A carnevale ogni vino vale

A carnevale ogni vino vale
Ognuno di noi conosce alla perfezione il dolce tipico della propria zona di provenienza, ma davvero tutti sanno quale vino abbinare per esaltarlo e gustarlo al meglio?

di Paolo Porfidio

Paese che vai, maschera che trovi. Da Pulcinella ad Arlecchino, da Pantalone a Meneghino, ogni città ha la sua maschera tradizionale per questa festività. Possiamo dire lo stesso (tanto la prova costume è ancora lontana) riferendoci alla tradizione culinaria. Infatti, ogni città ha il suo piatto “carnevalesco” tipico, ma non giriamoci attorno, vero principe di questo periodo allegro e burlesco è senza dubbio il dolce! Moltissimi sono i dolci che vengono preparati ma il vero problema che ci affligge è spesso “quale vino abbino al dolce di carnevale?”

carnevale venezia

Per prima cosa ricordatevi che ad un piatto dolce va sempre abbinato un vino dolce, non smetterò mai di dirvelo, quindi evitate di fare i “brillanti” con bottiglie di Champagne o Metodo classico, ne uscireste malissimo. Detto questo, analizziamo le principali leccornie dello stivale, cercherò di indicarvi abbinamenti studiati apposta per voi!

La tradizione italiana mi impone di partire dal dolce di carnevale per eccellenza, le chiacchiere (chiamate anche bugie, frappe, cenci e in altri innumerevoli modi), tipico dolce ottenuto dalla frittura di pasta tagliata a nastri e ricoperta di zucchero a velo. La sua semplicità lo rende abbinabile a molti vini dolci, ma io ve lo consiglio con un bel Torcolato di Breganze.

Altro dolce molto diffuso in tutta la penisola sono le castagnole, frittelle che possono essere servite con miele o Alchermes. L’abbinamento ideale è il brachetto d’Acqui, da provare anche con un Moscato d’Asti.

torcolato

Il Veneto offre una grande varietà di dolci in questo periodo, in particolare le frìtole, frittelle preparate con uova, farina e zucchero, servite con zucchero semolato. Per questo piatto consiglio un Recioto di Gambellara, la dolcezza dell’uva Garganega sposa perfettamente questo dolce veneziano.

Se ci spostiamo a sud incontriamo gli arancini di carnevale, dolce tipico della tradizione marchigiana. La sua componente acida data dalla scorza di arancia, unita alla dolcezza di questo piatto, sposa perfettamente il Passito di Pantelleria o uno Sciac’tra delle Cinque Terre.

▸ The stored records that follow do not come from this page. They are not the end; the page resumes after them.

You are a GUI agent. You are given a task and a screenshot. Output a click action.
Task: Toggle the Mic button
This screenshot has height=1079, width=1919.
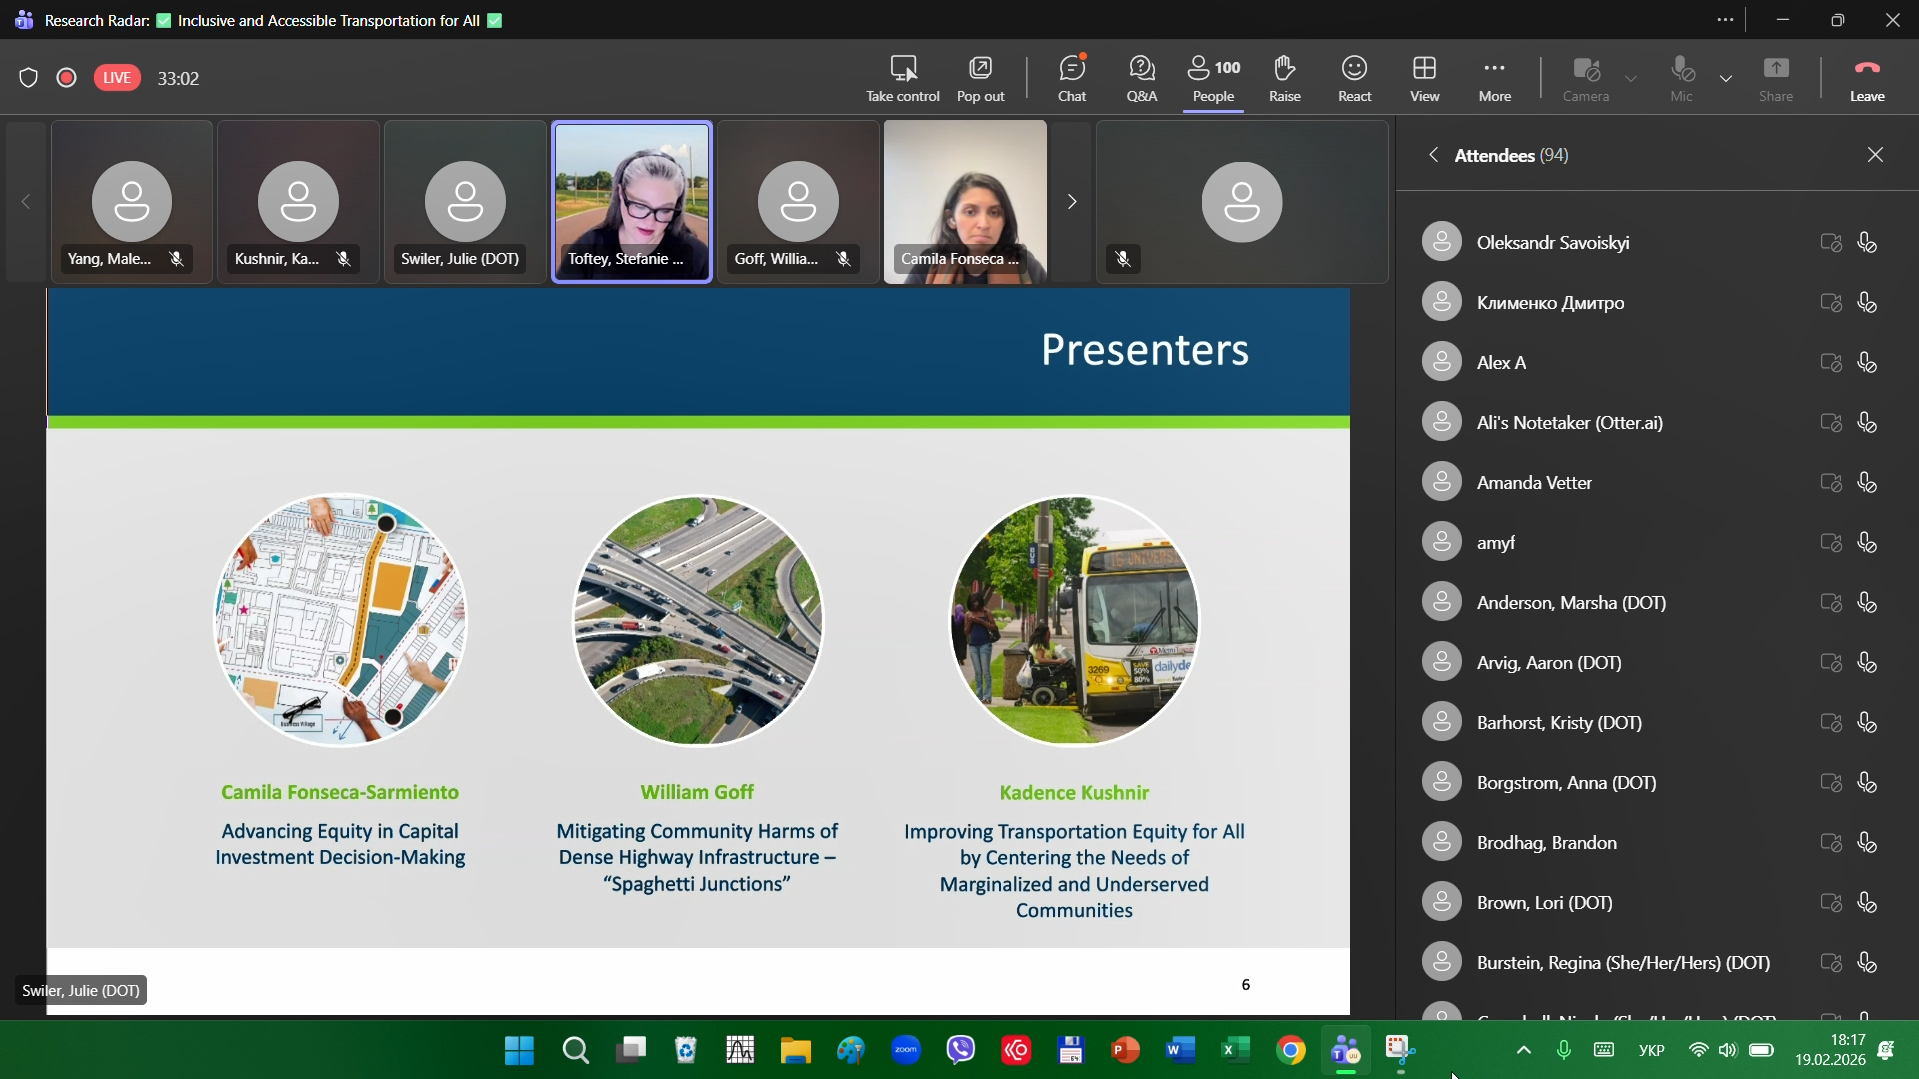point(1682,78)
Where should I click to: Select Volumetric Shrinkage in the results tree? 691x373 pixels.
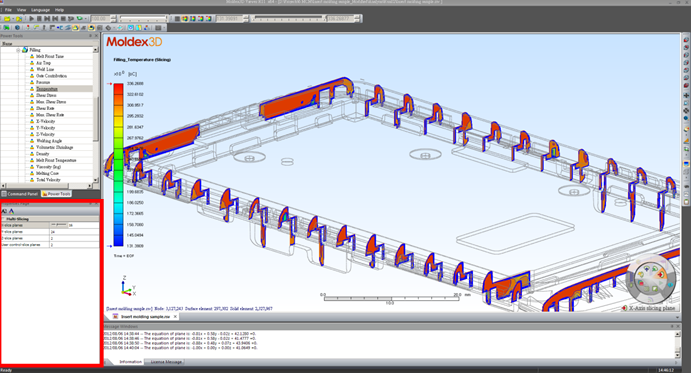54,147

Dolce sovrano dell’Abruzzo e delle regioni limitrofe è sicuramente la cicerchiata, molto simile agli struffoli napoletani ma, a differenza del consumo prettamente natalizio di questi ultimi, gli abruzzesi ne prediligono il consumo durante il festoso carnevale. L’abbinamento che mi sento di consigliarvi è un Vin Santo toscano.

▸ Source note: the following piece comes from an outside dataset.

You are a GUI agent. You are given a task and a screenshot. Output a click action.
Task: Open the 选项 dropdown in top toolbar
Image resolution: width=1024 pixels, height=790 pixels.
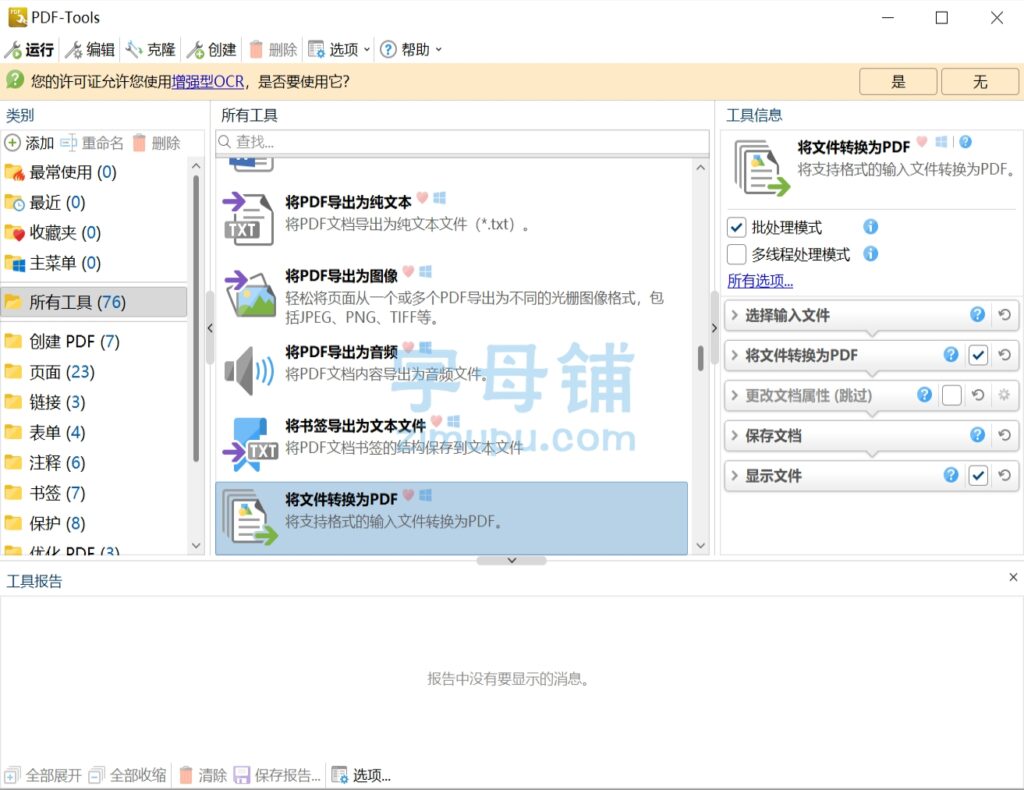pos(340,49)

Molti altri sono i dolci accostati a questo periodo. Voi quale preferite? E quali abbinamenti consigliereste?

Infine due consigli:
– Le fritture vanno molto d’accordo con le bollicine, la maggior parte dei dolci citati si abbinano molto bene anche a Prosecco extra dry, provate!
– Consumate i vini in accompagnamento al dolce a temperature comprese tra 12 -14 °C

Spero di esservi stato utile, fatemi sapere se avete provato questi abbinamenti!